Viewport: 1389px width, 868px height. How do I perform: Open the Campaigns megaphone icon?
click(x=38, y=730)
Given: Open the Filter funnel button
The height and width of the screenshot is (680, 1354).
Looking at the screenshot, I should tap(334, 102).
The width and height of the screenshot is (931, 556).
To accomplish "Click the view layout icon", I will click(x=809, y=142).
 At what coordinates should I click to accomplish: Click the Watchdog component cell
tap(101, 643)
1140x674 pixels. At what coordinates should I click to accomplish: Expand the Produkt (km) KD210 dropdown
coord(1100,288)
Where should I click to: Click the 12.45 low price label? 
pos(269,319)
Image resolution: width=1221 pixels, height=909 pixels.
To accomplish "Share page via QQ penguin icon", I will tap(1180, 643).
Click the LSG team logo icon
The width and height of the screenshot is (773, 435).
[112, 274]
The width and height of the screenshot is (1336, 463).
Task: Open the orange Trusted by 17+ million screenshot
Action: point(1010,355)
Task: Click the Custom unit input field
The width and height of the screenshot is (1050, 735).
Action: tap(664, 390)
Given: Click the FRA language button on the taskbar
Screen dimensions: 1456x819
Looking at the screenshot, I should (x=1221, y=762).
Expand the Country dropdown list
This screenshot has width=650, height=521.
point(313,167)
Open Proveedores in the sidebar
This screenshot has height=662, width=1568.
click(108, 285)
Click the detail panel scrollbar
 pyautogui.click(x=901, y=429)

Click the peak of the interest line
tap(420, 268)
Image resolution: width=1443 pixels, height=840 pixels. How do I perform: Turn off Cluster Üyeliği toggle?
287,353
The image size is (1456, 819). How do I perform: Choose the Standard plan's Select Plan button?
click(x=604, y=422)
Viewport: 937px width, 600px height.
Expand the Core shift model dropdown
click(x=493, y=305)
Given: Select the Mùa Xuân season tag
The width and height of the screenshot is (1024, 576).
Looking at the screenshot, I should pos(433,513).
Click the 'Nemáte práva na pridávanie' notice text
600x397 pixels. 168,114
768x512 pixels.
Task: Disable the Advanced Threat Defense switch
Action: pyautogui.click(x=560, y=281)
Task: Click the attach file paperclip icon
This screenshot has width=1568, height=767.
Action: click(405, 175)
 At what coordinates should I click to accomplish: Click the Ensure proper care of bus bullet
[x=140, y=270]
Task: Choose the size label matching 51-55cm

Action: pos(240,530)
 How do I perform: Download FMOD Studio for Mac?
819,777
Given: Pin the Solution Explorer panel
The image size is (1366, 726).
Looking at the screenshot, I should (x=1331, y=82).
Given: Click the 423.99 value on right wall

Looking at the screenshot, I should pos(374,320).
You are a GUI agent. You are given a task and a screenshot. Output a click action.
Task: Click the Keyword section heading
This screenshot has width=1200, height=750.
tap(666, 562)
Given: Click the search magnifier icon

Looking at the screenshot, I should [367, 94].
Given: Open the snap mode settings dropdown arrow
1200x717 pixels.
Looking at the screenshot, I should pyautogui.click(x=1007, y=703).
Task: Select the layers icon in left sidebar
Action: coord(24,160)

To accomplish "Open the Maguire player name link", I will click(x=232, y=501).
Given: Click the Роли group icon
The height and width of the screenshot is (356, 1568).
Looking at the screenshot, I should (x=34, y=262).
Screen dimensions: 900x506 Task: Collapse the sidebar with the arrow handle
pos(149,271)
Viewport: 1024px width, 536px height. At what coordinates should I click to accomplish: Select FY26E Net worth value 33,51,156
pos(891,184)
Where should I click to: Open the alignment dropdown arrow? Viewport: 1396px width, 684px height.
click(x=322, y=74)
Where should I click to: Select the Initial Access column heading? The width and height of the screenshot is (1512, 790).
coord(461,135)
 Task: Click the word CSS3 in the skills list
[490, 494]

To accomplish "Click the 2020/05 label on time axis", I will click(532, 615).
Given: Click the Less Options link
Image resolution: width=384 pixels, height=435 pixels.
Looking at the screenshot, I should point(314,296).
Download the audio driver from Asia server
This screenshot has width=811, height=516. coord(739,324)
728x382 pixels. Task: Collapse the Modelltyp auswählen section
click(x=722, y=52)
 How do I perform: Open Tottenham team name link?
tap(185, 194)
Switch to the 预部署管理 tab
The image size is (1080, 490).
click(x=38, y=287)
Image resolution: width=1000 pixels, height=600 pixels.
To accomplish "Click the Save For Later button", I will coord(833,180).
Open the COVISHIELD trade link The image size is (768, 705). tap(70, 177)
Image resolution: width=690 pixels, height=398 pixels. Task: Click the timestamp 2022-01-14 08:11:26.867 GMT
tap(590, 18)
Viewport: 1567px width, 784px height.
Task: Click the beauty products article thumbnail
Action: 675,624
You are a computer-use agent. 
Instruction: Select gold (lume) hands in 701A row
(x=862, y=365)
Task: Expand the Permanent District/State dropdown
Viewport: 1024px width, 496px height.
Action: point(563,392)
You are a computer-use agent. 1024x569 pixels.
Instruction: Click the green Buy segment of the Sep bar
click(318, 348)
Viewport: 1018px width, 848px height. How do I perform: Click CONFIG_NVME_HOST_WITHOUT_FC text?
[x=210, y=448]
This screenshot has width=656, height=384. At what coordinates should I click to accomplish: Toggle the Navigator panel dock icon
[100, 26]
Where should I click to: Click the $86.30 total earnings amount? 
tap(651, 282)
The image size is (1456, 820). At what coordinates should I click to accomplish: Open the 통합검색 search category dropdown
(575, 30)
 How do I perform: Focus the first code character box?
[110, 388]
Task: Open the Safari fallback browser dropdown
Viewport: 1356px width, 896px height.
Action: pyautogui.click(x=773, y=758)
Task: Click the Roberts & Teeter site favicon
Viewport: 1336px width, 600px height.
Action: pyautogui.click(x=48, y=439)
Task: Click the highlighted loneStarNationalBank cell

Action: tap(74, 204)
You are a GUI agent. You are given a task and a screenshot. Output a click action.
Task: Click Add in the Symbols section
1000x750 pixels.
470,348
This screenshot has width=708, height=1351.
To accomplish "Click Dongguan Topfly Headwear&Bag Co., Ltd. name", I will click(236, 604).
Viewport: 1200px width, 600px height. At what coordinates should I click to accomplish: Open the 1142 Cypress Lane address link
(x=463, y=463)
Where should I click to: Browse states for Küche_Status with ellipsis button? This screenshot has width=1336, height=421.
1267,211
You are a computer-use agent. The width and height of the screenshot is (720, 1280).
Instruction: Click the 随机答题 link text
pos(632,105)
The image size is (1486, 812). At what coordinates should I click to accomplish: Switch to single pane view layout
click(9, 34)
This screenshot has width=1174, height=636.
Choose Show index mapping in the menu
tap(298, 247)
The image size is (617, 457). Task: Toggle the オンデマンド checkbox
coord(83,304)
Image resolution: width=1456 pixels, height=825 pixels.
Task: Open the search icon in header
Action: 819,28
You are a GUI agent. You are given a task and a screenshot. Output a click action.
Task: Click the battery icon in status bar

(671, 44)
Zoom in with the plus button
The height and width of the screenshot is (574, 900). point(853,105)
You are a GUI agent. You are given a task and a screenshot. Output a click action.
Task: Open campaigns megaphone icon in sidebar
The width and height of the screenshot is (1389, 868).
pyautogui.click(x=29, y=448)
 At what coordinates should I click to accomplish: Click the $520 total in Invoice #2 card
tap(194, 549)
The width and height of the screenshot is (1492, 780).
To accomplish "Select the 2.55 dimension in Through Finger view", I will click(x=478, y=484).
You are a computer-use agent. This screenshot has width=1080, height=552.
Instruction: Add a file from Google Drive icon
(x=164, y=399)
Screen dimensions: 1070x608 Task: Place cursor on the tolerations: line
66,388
—————
Your goal |
Write down exactly every line of the material above up to and including the line containing "Image resolution: width=1221".

Expected answer |
Viewport: 1389px width, 868px height. How do I perform: Open the Campaigns megaphone icon?
click(x=38, y=730)
Given: Open the Filter funnel button
The height and width of the screenshot is (680, 1354).
Looking at the screenshot, I should tap(334, 102).
The width and height of the screenshot is (931, 556).
To accomplish "Click the view layout icon", I will click(x=809, y=142).
 At what coordinates should I click to accomplish: Click the Watchdog component cell
tap(101, 643)
1140x674 pixels. At what coordinates should I click to accomplish: Expand the Produkt (km) KD210 dropdown
coord(1100,288)
Where should I click to: Click the 12.45 low price label? 
pos(269,319)
Image resolution: width=1221 pixels, height=909 pixels.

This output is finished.